This week’s RiverRun International Film Festival, even in this pandemic year, brings more than a hundred films from around the world. It’s noteworthy that so much of the festival’s best work originates in its home state of North Carolina. This is by design; UNCSA alum always feature prominently on the slate, and despite a somewhat hostile political climate, NC has a rich history in the annals of film.

There once was a tax credit for filmmaking in NC so generous that the CW television network shot almost all of its original programming here. Remember “Dawson’s Creek”? That was us!

There was so much film activity that people started calling Wilmington, where many of the studios had set up shop, “Wilmywood.”

When the Republicans took over the state legislature in 2010, the film credit was dropped and much of the shooting moved to Louisiana and Georgia, who offered more generous incentives.

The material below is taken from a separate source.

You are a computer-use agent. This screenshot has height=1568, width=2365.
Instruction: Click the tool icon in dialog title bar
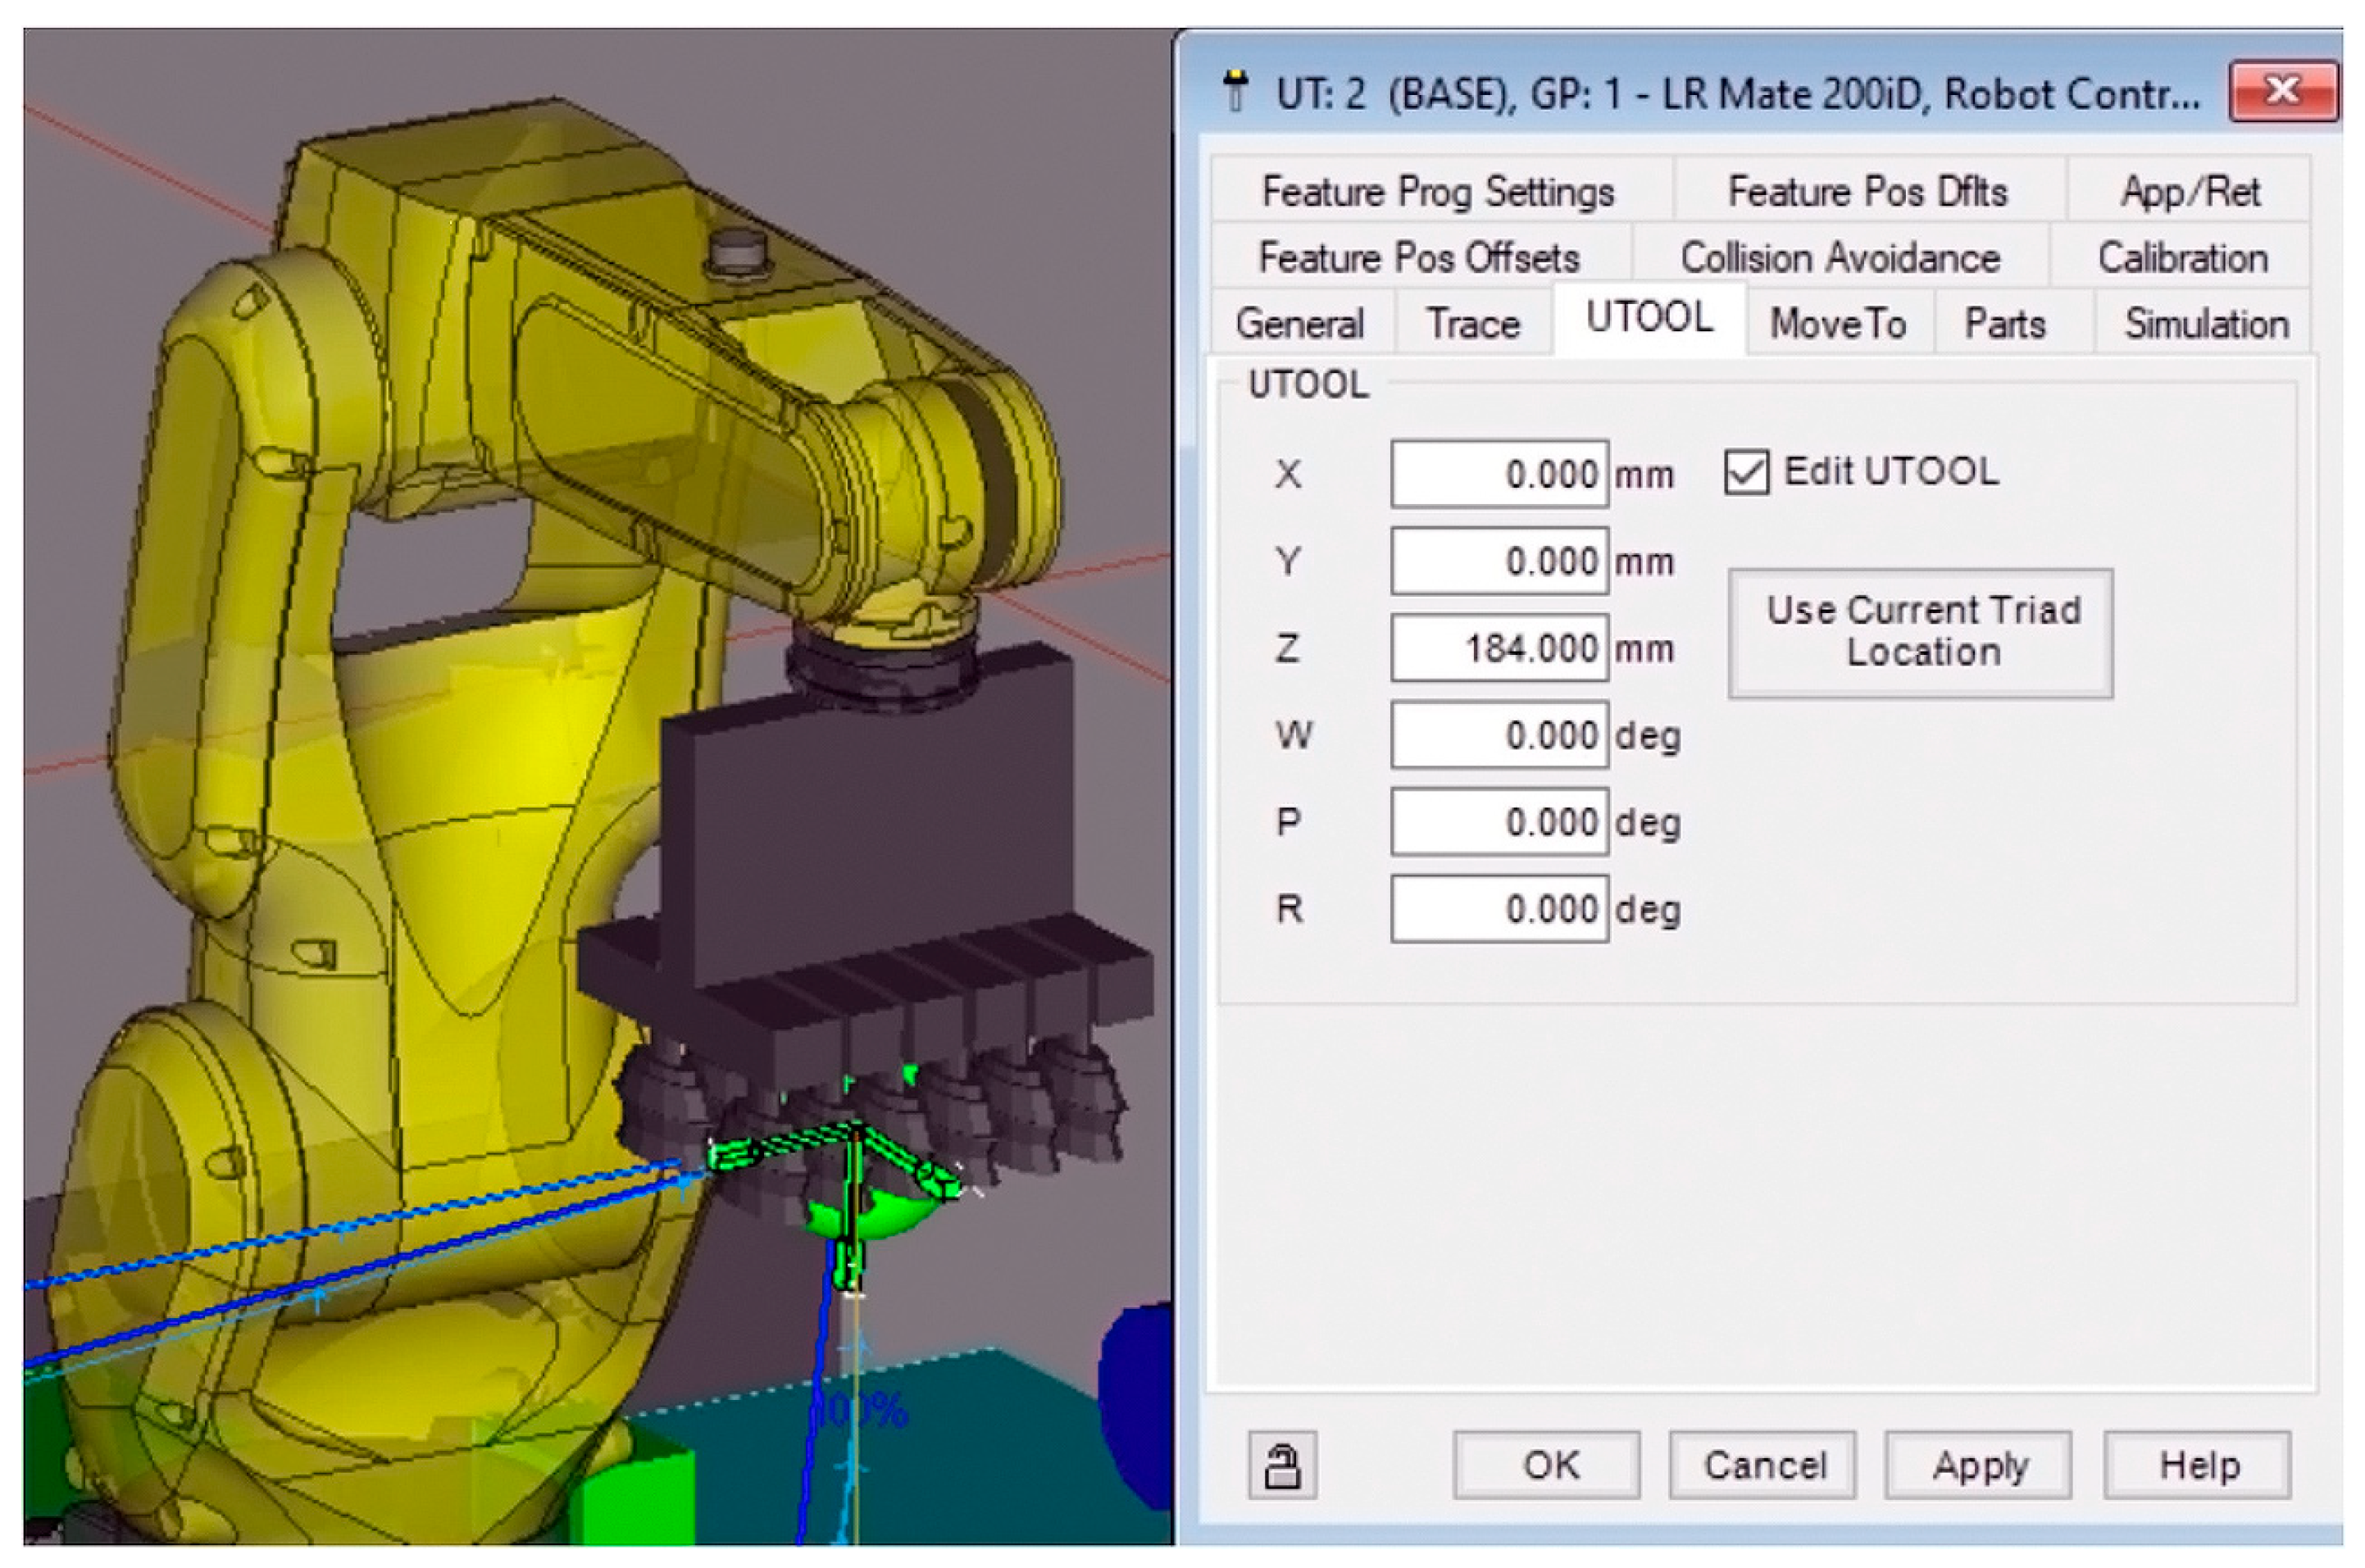[x=1236, y=91]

Now, state film incentives stand at a 25 percent rebate for qualified spending. Allocations for this have crept up from $10 million in 2014 to $31 million this year. A bill in the NC Senate right now, sponsored by Sen. Paul Lowe of Forsyth County and Wilmington’s senator, Sen. Michael Lee, would add another $34 million.

That Lowe, a Democrat, and Lee, a Republican, can stand together on this bill shows that the film industry is positive in a non-partisan way. And yet the film business can still be very much a political game.

After a generous program begun in 2008, Georgia has led the nation in film and television shots per year since 2016. In our state, that was the year HB2, the anti-trans “Bathroom Bill,” drove scores of film shoots out of NC, along with sporting events like the NBA All Star Game.

Renewed interest in marginalizing trans folks through legislation in Raleigh, as well as a slew of bills making it harder for Black and Brown people to vote, will do little to increase our standing here.